The topic of the negotiations was the protection of small farms and the reduction of the negative impact of agriculture on climate change. Not even three years of negotiations on the CAP, the Common European Agricultural Policy, hardly even a third of the EU budget was enough to agree on the reform of this department. The new policy worth 387 billion euros should be applied in the period 2021-2027, but the new rules will be valid only from 2023.

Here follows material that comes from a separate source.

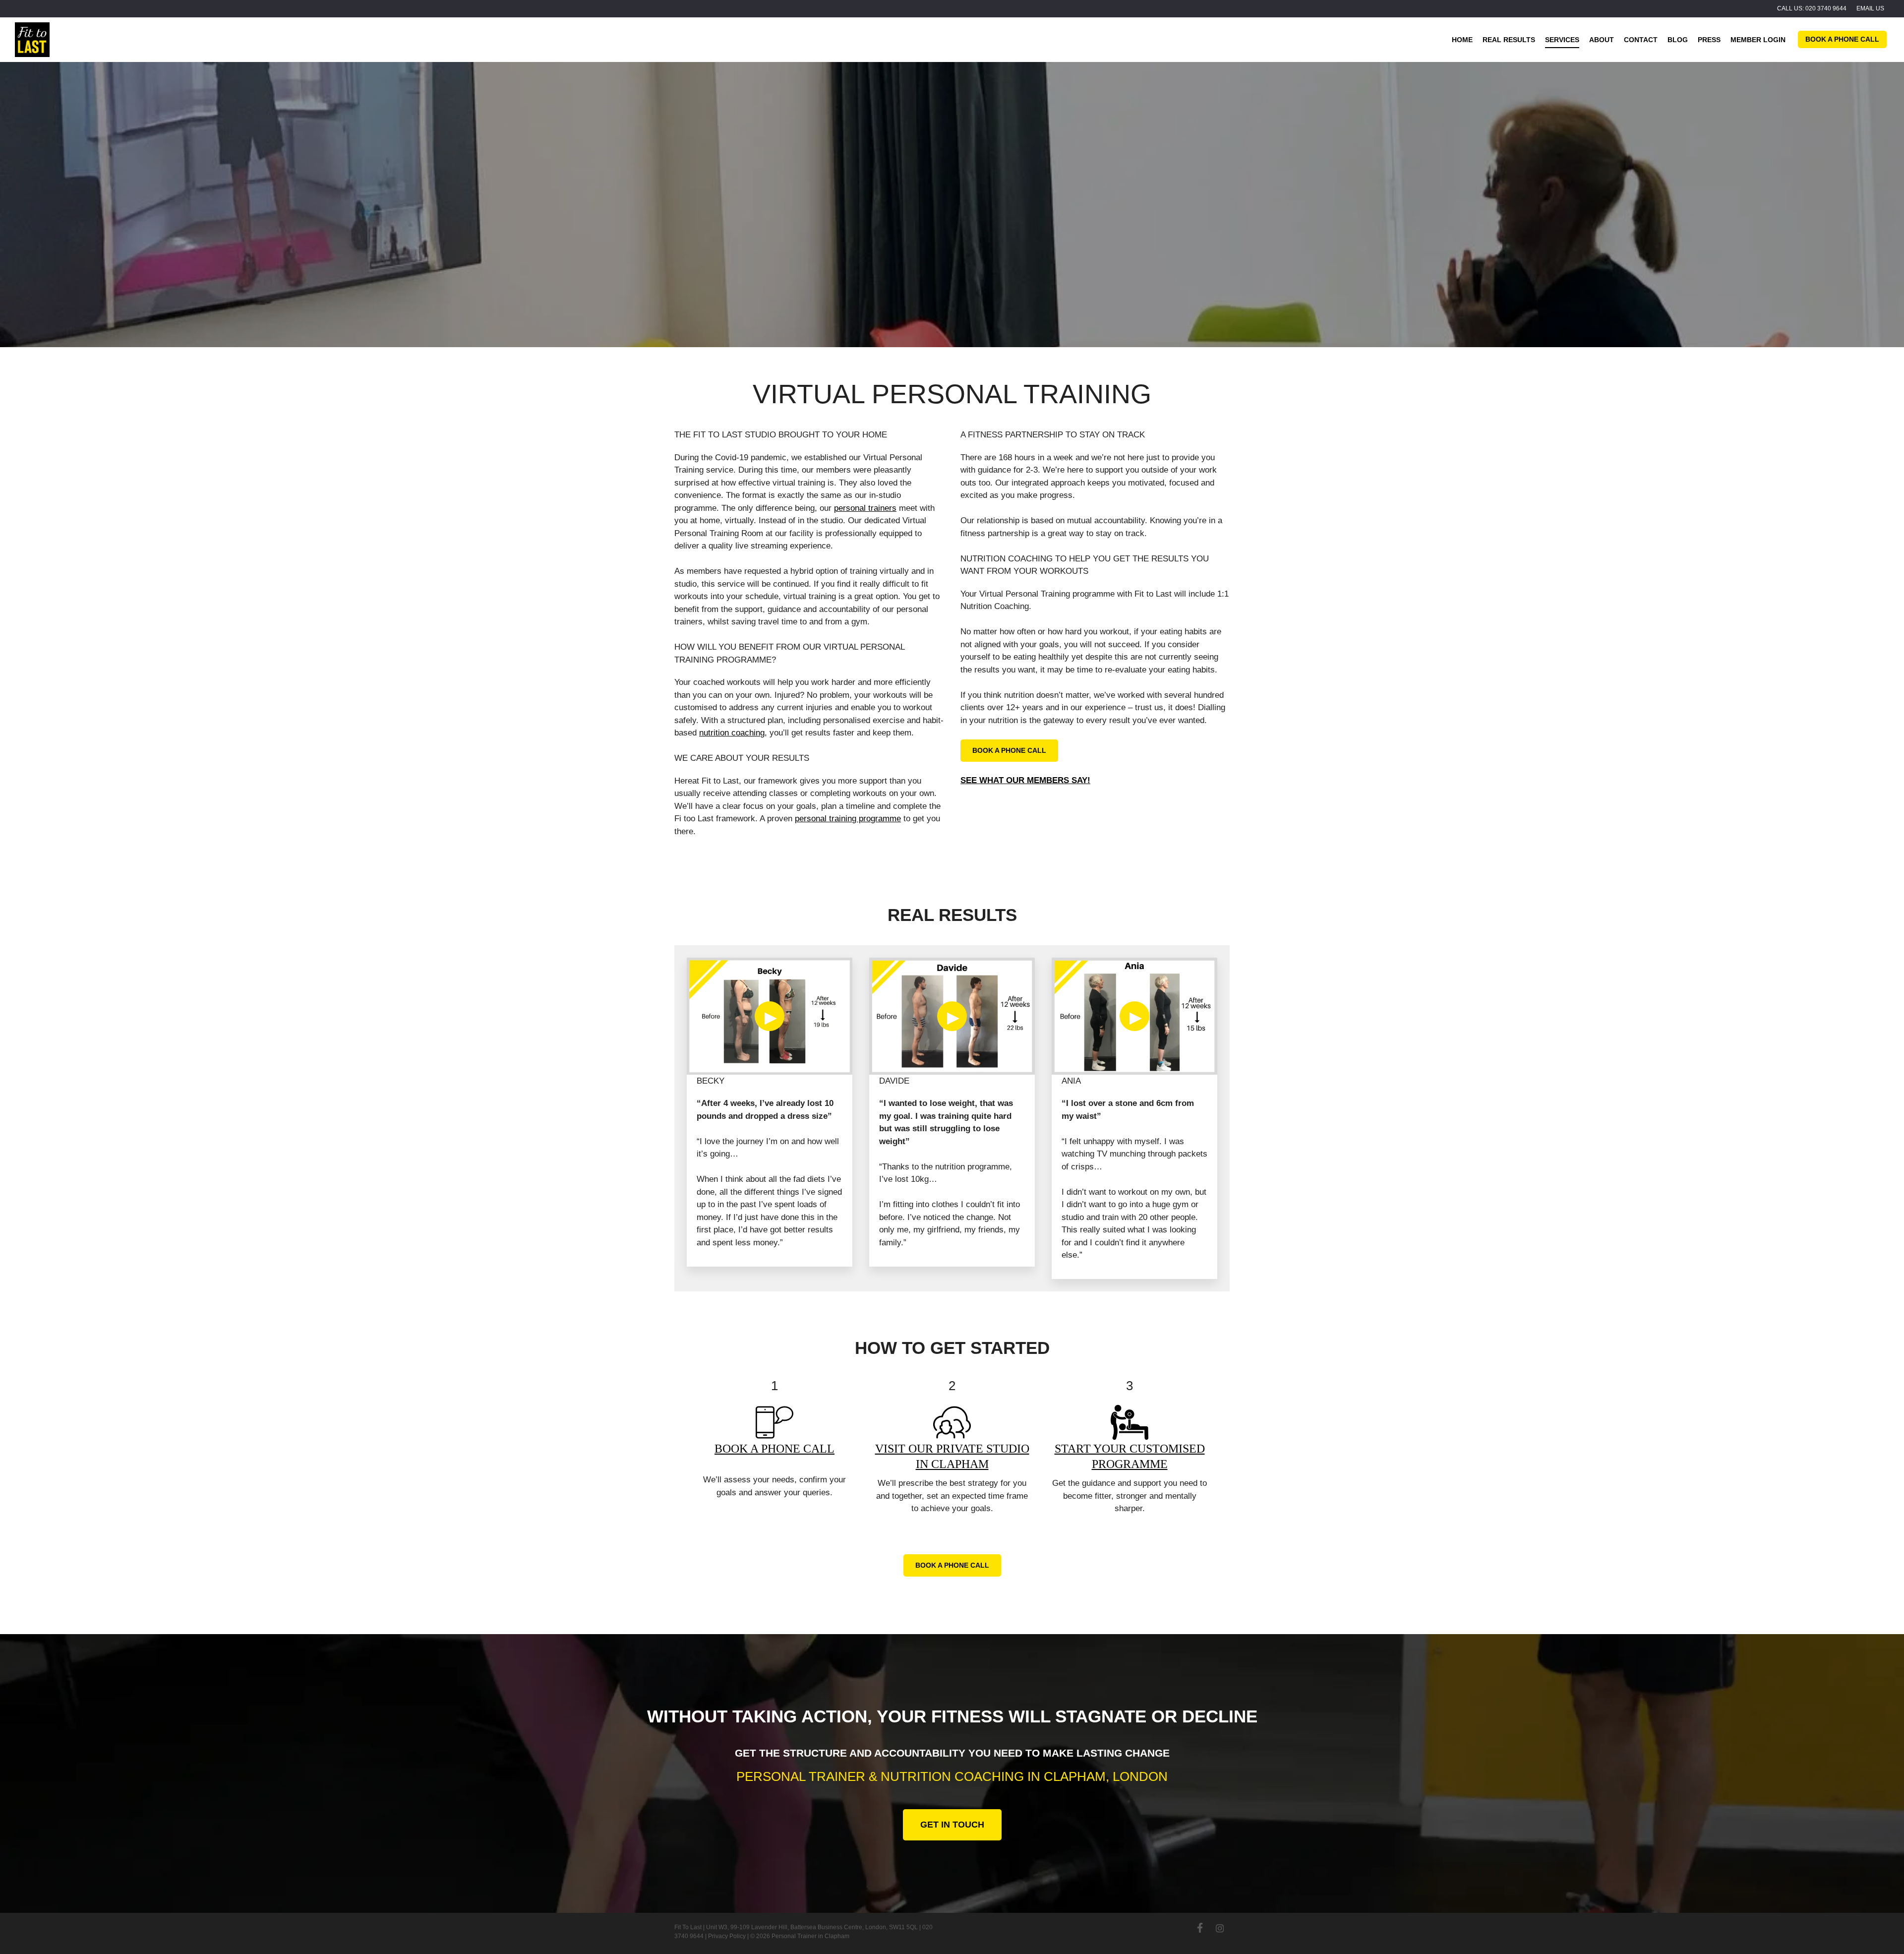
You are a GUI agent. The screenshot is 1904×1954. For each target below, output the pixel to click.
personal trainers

The stumbling blocks are green subsidies, which can lead to lower yields, harder harvests and higher food prices. Some MEPs fear that small farmers will not even apply for green schemes. On the other hand, the Commission is concerned that members are trying to weaken the green provisions of the new policies by adding a number of minor exceptions, which collectively erase the meaning of the reform in the green direction. Among other controversies, the most well-known are those in which the EC demands that 30 percent of funds must be spent on eco-schemes, while member states believe that something can be done with 18 percent of payments. An even bigger problem than this is the question of how to redirect subsidies from large companies to small ones. Obstacles to this change will be interesting to follow, after 30 years the system has been built to prefer large ones, to the detriment of small producers. Other rules discussed would establish standards for working conditions and form a crisis fund in the event that agricultural markets are disrupted by emergencies such as pandemics. Negotiations have failed overall because EU agriculture is still not in line with the Commission’s climate ambitions.